Quel dolce pome che tutti bramano
Terza domenica d’Avvento, detta “Gaudete”. È san Paolo a riscuoterci: “Rallegratevi sempre nel Signore ve lo ripeto, rallegratevi, il Signore è vicino” (Fil 4,4-5). Ce n’è bisogno, perché nel fosco orrore di quest’anno quasi estinto, come Giovanni Battista, affondato in una delle segrete di Erode, sembra aver perduto il lume del carisma di Precursore, anche noi siamo immersi nelle tenebre e vorremmo proprio sapere se Lui viene. Abbiamo bisogno di gioia, anzi di felicità, “quel dolce pome che per tanti rami / cercando va la cura de’ mortali” come la definisce Dante (Purg. XXVII 115-116). Chi ce la darà se non Dio che è gioia e felicità? Il filosofo tedesco Edmund Husserl scrive: «La fede rende beati, la fede è propriamente la forza vincente, perché è la sorgente di tutta la forza al cospetto delle forze insensate della morte, del destino, della miseria immensa, della debolezza e del peccato che trascinano in basso». Non posso non citare Thomas Merton, di cui rileggo il recuperato best-seller “La montagna delle sette balze” : “[…] Vi è felicità solo dove esiste coordinazione con la verità, la Realtà, l’Atto che compenetra ogni cosa e la indirizza alla sua perfezione essenziale e accidentale: la volontà di Dio.

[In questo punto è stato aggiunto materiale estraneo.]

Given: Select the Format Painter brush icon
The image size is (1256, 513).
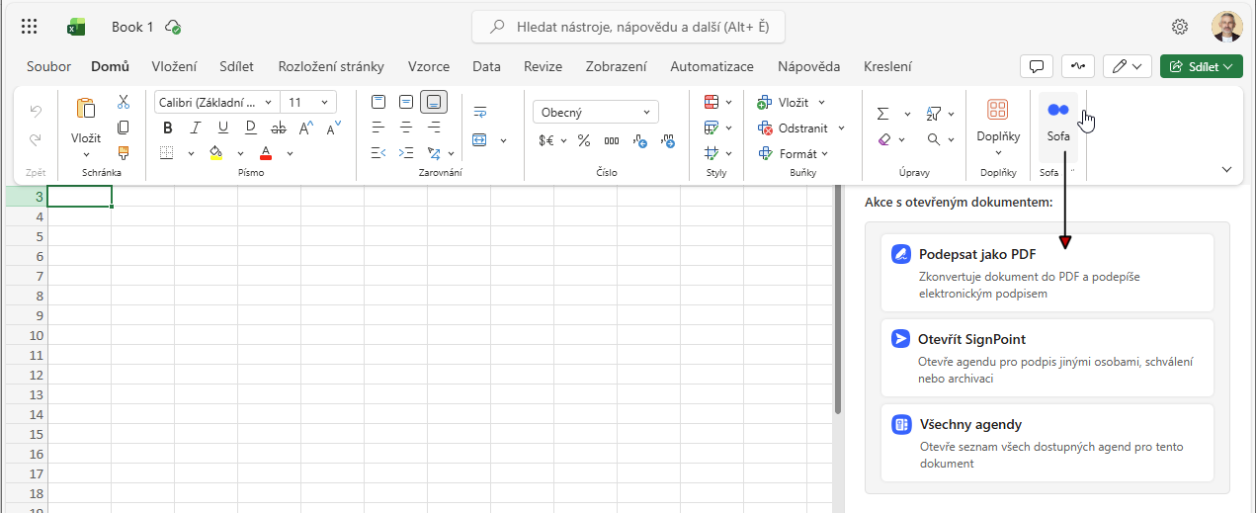Looking at the screenshot, I should tap(124, 152).
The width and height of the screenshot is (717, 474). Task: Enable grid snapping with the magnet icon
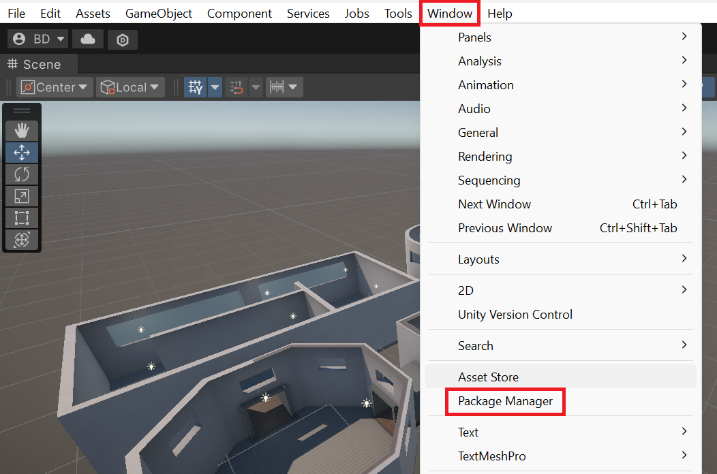pos(237,87)

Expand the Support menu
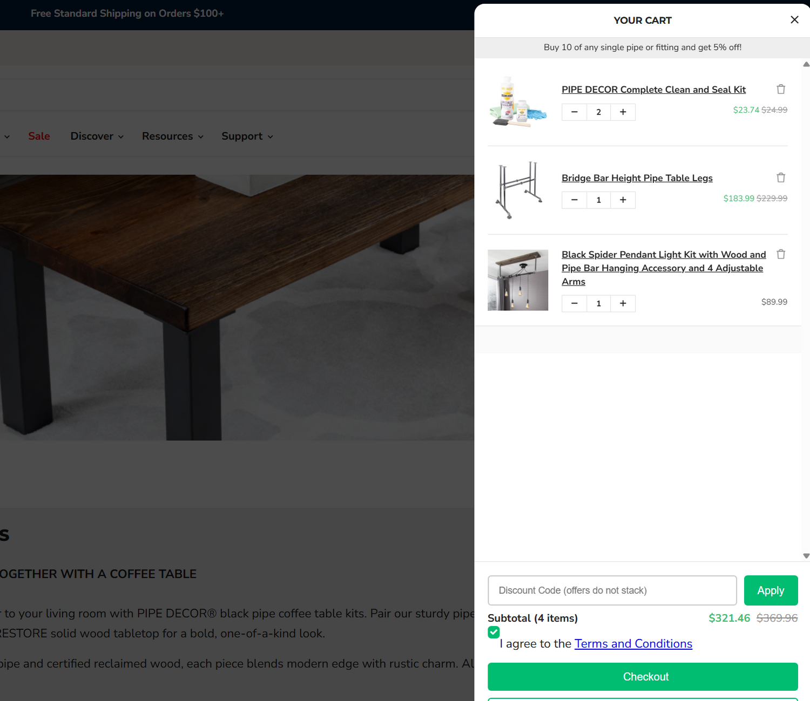(246, 136)
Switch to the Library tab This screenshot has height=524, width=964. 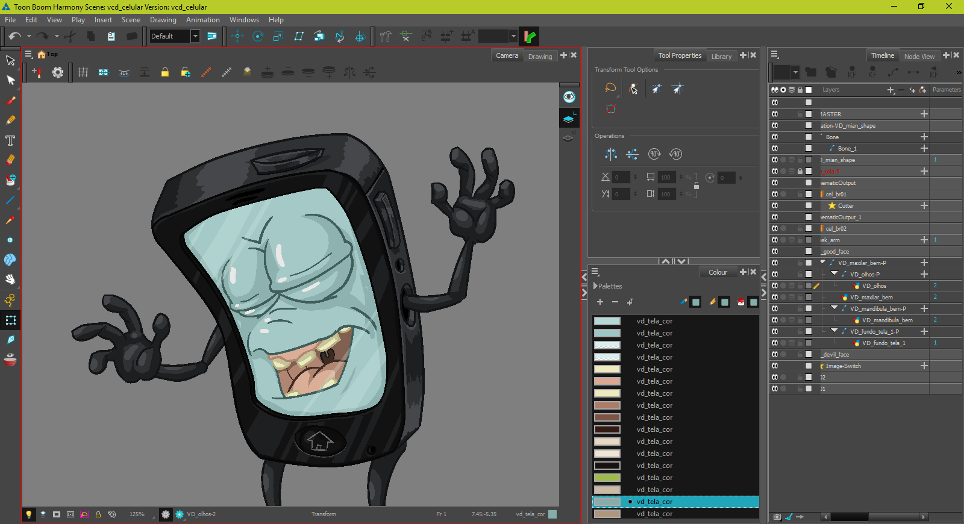pos(721,57)
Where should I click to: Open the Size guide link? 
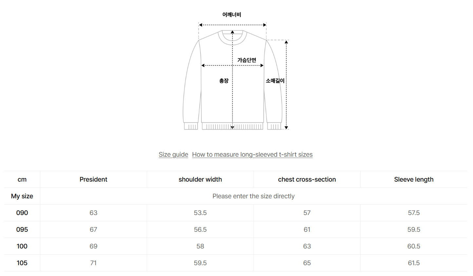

Vi è una sola felicità: essere in armonia con Lui. Un solo dolore: dispiacerGli, rifiutarGli qualcosa, allontanarsi da Lui, anche minimamente, anche col pensiero, in un impulso di appetito quasi inconscio; in queste cose e in queste soltanto vi è il dolore, in quanto esse implicano separazione, o il principio, la possibilità di separazione da Lui che è la nostra vita e tutta la nostra gioia”.
Animalù a a Mèssa
Scèt incö l’è Nedàl a a Mèssa (Figlio oggi è Natale va a Messa): così mio padre, alle soglie di una viridis senectus, a mio fratello che ancora gli bighellonava intorno, quando la campana della Messa vespertina di Natale aveva dato l’öltem sègn (l’ultimo rintocco). Con la spiccia brutalità del dialetto bergamasco già ogni domenica gli diceva: “Animalù a a Mèssa” (Bestione va a Messa). Me le covo con riconoscenza quelle parole, che furono performative, di un uomo catechizzato secondo il Concilio di Trento. Esemplarmente peccatore di specie comune, probo e felice. Rifletto sulla semplicità sovrana di quel cristianesimo all’oscuro di ogni sottigliezza teologica, costruito sui misteri della vita di Cristo. Anche allora la carne, il mondo, il diavolo contendevano gli uomini a Dio. Ce n’era coscienza e se ne controbilanciavano con vigore le seduzioni ricorrendo ai sacramenti. Sia chiaro:non c’è motivo, tuttavia, di aver nostalgia del passato se puntiamo alla sostanza.